■ Task goal
Beginning with the line that contains "Where should I", restate each line below through the final one exactly, and exclude the pictures.

___ Listed entries

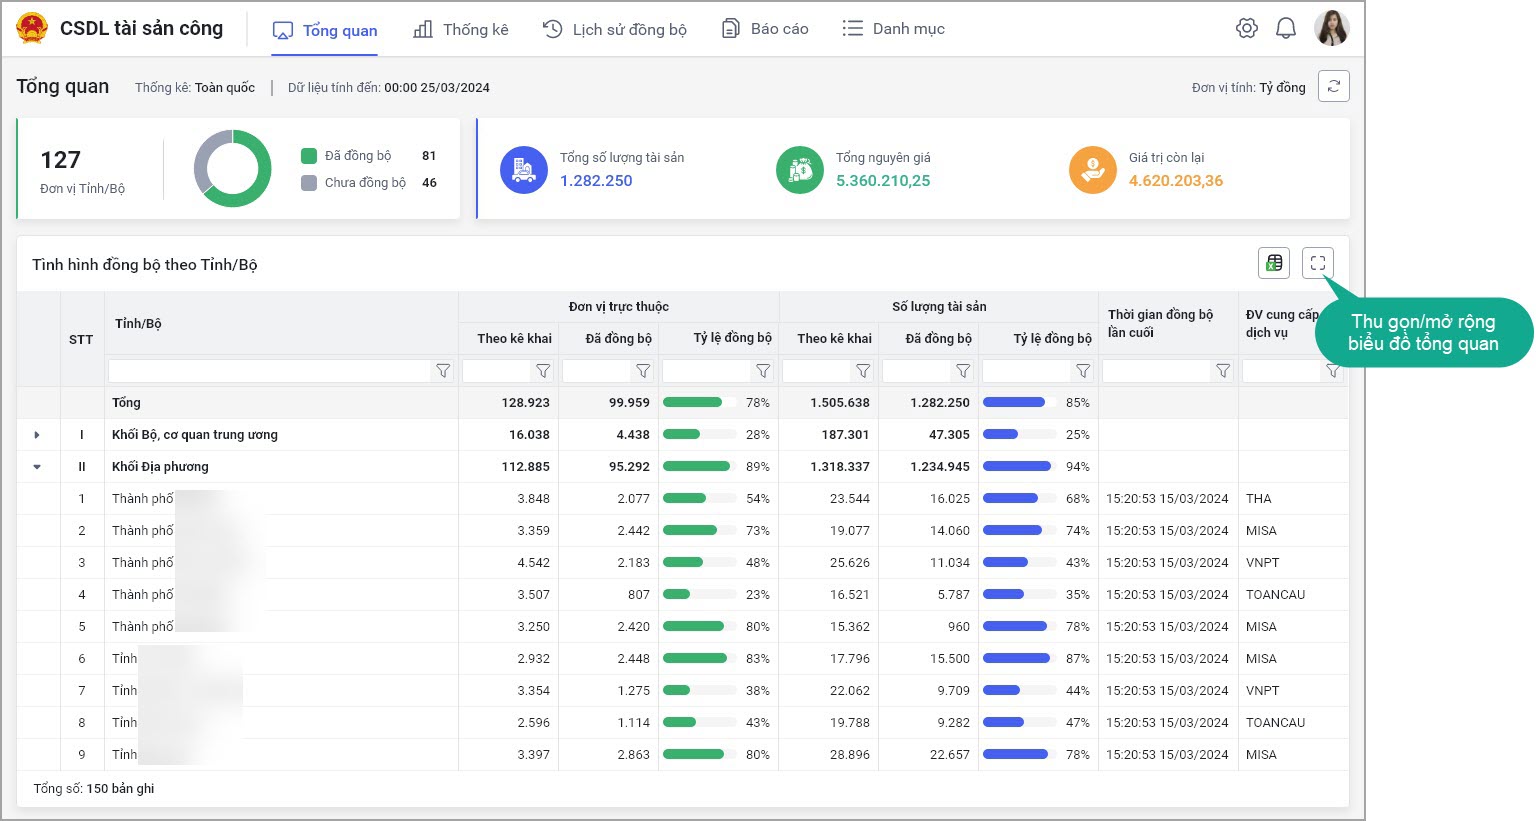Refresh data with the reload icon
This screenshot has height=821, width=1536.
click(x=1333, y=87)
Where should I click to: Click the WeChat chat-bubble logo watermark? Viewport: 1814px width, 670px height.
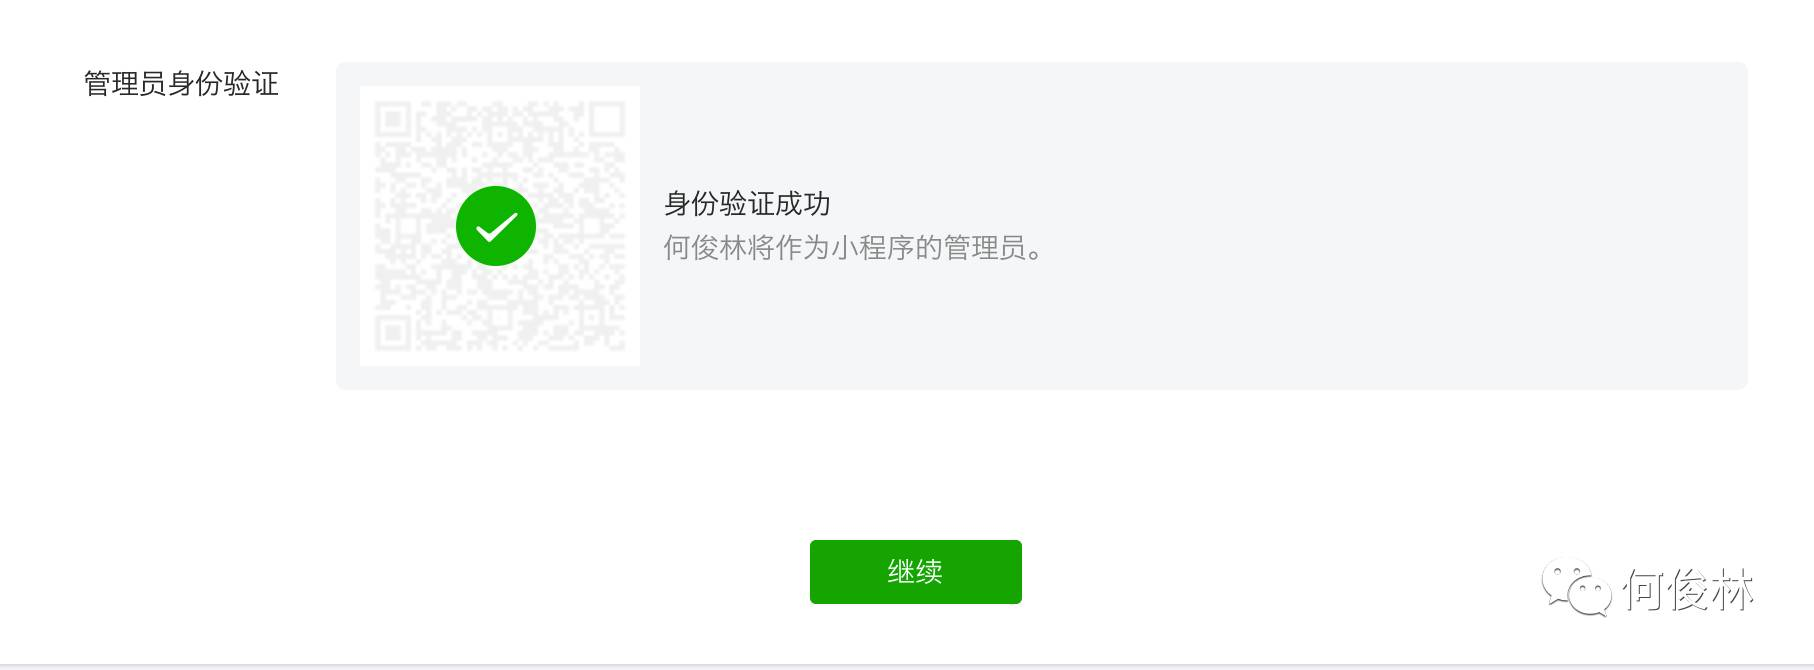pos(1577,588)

______

■ Response to the task
Where should I click to: Click the WeChat chat-bubble logo watermark? Viewport: 1814px width, 670px height.
pos(1577,588)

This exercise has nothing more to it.